* _Work item_
Produce as output only the lines below starting at the line with "Viewport: 657px width, 426px" and continuing through the line with "The image size is (1052, 662).", each one exactly as written.

┌──

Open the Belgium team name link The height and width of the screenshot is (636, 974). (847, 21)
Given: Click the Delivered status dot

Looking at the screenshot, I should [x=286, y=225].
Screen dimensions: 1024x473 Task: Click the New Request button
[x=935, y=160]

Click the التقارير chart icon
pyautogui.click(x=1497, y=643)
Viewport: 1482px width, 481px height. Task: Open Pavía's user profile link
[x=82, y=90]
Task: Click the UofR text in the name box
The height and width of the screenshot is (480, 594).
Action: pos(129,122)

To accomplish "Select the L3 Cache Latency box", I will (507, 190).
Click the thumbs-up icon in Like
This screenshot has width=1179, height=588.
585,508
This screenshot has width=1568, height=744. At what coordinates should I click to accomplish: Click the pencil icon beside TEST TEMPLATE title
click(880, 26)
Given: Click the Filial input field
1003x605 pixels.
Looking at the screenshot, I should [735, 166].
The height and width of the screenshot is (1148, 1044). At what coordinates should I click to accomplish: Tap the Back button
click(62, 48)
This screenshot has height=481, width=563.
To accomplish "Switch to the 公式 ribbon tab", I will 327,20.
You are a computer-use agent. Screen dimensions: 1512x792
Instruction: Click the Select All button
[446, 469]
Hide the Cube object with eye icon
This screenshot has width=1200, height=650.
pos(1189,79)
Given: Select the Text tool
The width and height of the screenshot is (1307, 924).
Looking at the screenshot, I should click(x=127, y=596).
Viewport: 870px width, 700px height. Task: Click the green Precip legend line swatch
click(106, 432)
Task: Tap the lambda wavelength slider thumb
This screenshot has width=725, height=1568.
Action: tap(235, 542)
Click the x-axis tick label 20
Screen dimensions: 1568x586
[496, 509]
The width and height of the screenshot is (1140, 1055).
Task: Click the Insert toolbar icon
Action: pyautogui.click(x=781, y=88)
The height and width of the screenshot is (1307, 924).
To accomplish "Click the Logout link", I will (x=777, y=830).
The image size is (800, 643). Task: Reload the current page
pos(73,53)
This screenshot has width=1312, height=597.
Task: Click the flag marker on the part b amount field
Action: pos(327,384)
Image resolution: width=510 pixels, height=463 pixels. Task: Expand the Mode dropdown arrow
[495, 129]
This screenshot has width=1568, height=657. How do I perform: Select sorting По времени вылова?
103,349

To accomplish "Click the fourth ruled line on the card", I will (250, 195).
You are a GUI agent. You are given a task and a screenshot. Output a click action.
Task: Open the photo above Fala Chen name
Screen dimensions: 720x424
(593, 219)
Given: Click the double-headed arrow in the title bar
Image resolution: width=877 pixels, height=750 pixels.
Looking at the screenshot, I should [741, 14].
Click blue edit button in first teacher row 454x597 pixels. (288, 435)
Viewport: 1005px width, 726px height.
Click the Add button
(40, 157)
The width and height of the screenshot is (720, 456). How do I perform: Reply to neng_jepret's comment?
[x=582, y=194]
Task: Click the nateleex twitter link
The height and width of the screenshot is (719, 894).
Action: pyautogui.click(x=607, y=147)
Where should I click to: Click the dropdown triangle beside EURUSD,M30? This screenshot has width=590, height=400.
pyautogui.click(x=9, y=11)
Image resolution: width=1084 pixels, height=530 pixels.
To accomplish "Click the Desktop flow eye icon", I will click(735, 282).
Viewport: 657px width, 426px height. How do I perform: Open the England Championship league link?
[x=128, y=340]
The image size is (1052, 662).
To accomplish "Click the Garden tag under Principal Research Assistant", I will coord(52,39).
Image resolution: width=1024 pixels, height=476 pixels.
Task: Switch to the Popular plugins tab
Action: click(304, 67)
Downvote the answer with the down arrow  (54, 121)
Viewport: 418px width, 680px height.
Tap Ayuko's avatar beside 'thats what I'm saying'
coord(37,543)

└──

* _Expected output_
Viewport: 657px width, 426px height. How do I perform: Open the England Championship league link?
[x=128, y=340]
The image size is (1052, 662).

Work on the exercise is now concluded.